(Beginning of MATERIAL SHOWN)

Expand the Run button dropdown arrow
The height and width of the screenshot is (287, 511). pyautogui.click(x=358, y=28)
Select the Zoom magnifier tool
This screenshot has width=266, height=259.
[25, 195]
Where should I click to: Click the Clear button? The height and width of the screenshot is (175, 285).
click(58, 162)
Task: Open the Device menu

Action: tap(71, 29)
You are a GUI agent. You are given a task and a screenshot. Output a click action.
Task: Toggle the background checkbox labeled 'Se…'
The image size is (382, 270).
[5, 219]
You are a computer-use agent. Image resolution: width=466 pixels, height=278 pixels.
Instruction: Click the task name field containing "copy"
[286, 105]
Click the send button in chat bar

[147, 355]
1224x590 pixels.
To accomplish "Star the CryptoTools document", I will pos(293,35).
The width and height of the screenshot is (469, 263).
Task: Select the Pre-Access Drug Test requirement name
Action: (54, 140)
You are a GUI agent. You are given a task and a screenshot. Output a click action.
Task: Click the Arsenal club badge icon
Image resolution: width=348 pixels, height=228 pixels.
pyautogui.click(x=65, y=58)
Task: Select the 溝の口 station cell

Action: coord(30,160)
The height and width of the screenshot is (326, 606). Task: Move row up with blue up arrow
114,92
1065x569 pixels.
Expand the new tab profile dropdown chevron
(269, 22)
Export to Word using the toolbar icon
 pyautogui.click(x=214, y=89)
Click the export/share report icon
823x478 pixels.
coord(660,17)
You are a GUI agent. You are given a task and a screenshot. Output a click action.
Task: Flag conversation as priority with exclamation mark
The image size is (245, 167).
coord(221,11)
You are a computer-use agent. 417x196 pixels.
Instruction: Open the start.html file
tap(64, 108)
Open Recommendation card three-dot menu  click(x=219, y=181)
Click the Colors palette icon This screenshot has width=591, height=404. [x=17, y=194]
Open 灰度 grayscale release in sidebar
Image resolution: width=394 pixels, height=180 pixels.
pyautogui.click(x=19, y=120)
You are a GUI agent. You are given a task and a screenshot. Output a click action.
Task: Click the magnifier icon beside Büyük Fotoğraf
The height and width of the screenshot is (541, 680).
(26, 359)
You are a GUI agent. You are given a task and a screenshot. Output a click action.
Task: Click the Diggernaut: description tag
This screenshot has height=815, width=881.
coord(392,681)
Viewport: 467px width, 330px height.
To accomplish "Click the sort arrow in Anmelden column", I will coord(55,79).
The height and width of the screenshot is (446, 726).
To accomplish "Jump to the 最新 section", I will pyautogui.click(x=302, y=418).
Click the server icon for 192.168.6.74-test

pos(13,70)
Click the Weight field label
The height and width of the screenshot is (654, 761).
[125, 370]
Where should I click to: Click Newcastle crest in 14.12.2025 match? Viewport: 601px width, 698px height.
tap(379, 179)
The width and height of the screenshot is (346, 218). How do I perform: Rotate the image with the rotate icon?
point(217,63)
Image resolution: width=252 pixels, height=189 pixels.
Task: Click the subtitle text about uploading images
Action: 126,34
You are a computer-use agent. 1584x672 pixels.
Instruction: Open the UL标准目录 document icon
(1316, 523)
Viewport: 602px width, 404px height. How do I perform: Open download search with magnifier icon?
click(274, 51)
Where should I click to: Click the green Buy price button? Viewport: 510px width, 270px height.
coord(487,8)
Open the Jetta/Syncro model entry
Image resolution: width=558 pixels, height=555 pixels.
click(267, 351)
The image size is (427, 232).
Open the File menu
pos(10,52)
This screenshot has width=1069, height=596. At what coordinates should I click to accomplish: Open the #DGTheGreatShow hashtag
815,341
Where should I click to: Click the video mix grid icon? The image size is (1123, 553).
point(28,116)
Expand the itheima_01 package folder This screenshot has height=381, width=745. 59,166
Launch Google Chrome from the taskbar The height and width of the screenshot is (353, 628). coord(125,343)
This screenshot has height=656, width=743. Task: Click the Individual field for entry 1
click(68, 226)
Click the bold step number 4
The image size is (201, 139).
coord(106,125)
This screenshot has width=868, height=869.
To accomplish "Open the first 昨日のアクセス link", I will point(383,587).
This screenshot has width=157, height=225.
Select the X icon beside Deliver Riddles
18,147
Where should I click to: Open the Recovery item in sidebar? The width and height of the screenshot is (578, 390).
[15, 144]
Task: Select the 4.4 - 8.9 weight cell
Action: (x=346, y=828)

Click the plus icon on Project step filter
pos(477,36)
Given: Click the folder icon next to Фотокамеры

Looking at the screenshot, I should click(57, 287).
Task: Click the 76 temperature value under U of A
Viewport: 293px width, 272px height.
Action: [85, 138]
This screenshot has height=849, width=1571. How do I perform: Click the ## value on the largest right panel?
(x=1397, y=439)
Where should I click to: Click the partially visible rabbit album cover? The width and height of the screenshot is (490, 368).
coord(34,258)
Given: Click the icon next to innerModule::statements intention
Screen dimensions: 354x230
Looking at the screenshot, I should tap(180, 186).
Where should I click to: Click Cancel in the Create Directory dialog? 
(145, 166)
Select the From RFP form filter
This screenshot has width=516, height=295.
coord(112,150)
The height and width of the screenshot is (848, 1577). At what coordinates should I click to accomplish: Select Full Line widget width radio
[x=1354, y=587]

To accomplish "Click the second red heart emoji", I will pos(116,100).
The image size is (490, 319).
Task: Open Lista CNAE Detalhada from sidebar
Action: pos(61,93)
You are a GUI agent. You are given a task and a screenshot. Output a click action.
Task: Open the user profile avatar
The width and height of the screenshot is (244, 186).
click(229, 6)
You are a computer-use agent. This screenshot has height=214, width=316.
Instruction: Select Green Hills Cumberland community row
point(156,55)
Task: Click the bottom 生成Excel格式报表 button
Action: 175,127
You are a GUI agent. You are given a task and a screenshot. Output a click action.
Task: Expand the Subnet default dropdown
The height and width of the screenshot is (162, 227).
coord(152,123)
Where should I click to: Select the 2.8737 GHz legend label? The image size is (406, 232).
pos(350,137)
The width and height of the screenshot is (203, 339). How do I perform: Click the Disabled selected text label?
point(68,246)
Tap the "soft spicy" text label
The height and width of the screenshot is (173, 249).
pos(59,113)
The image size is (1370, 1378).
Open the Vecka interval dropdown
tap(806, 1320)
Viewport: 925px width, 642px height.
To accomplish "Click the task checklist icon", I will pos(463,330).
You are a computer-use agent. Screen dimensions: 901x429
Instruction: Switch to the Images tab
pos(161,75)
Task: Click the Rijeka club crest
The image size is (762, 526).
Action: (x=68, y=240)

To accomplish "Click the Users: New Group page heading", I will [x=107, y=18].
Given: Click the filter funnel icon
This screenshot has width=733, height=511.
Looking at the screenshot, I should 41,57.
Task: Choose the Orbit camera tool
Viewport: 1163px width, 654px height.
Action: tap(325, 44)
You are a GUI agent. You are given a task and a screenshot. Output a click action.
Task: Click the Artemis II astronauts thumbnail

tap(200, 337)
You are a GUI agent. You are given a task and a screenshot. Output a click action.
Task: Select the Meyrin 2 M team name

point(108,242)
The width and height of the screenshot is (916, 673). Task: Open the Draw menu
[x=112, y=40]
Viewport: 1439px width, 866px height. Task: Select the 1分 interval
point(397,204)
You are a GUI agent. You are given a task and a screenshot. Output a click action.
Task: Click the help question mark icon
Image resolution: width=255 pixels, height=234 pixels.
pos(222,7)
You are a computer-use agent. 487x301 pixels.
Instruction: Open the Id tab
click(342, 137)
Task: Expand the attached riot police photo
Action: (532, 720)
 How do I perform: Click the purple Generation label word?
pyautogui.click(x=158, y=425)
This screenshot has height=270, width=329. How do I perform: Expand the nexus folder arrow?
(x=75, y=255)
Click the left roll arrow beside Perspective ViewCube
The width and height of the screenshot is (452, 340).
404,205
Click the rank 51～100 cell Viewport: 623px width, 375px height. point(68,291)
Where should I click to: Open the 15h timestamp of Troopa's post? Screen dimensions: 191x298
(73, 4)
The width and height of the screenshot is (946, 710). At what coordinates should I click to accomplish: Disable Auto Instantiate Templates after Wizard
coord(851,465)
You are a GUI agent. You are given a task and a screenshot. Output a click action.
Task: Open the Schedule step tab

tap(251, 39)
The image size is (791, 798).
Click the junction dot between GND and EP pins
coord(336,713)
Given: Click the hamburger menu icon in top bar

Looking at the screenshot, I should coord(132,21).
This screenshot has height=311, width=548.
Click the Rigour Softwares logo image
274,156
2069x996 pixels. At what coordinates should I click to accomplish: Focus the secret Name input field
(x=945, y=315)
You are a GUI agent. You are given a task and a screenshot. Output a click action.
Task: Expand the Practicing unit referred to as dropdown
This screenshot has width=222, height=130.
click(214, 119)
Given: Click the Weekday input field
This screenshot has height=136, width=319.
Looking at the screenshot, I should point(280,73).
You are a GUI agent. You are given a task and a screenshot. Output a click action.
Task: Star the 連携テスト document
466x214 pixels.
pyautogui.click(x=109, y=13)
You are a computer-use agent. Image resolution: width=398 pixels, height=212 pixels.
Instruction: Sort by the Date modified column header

(End of MATERIAL SHOWN)

EXERCISE GOAL
Give back exactly the lines from the beginning of the records through the line containing "1065x569 pixels.", and only those.

SOLUTION TO THE EXERCISE
Expand the Run button dropdown arrow
The height and width of the screenshot is (287, 511). pyautogui.click(x=358, y=28)
Select the Zoom magnifier tool
This screenshot has width=266, height=259.
[25, 195]
Where should I click to: Click the Clear button? The height and width of the screenshot is (175, 285).
click(58, 162)
Task: Open the Device menu

Action: tap(71, 29)
You are a GUI agent. You are given a task and a screenshot. Output a click action.
Task: Toggle the background checkbox labeled 'Se…'
The image size is (382, 270).
[5, 219]
You are a computer-use agent. Image resolution: width=466 pixels, height=278 pixels.
Instruction: Click the task name field containing "copy"
[286, 105]
Click the send button in chat bar

[147, 355]
1224x590 pixels.
To accomplish "Star the CryptoTools document", I will pos(293,35).
The width and height of the screenshot is (469, 263).
Task: Select the Pre-Access Drug Test requirement name
Action: (54, 140)
You are a GUI agent. You are given a task and a screenshot. Output a click action.
Task: Click the Arsenal club badge icon
Image resolution: width=348 pixels, height=228 pixels.
pyautogui.click(x=65, y=58)
Task: Select the 溝の口 station cell

Action: coord(30,160)
The height and width of the screenshot is (326, 606). Task: Move row up with blue up arrow
114,92
1065x569 pixels.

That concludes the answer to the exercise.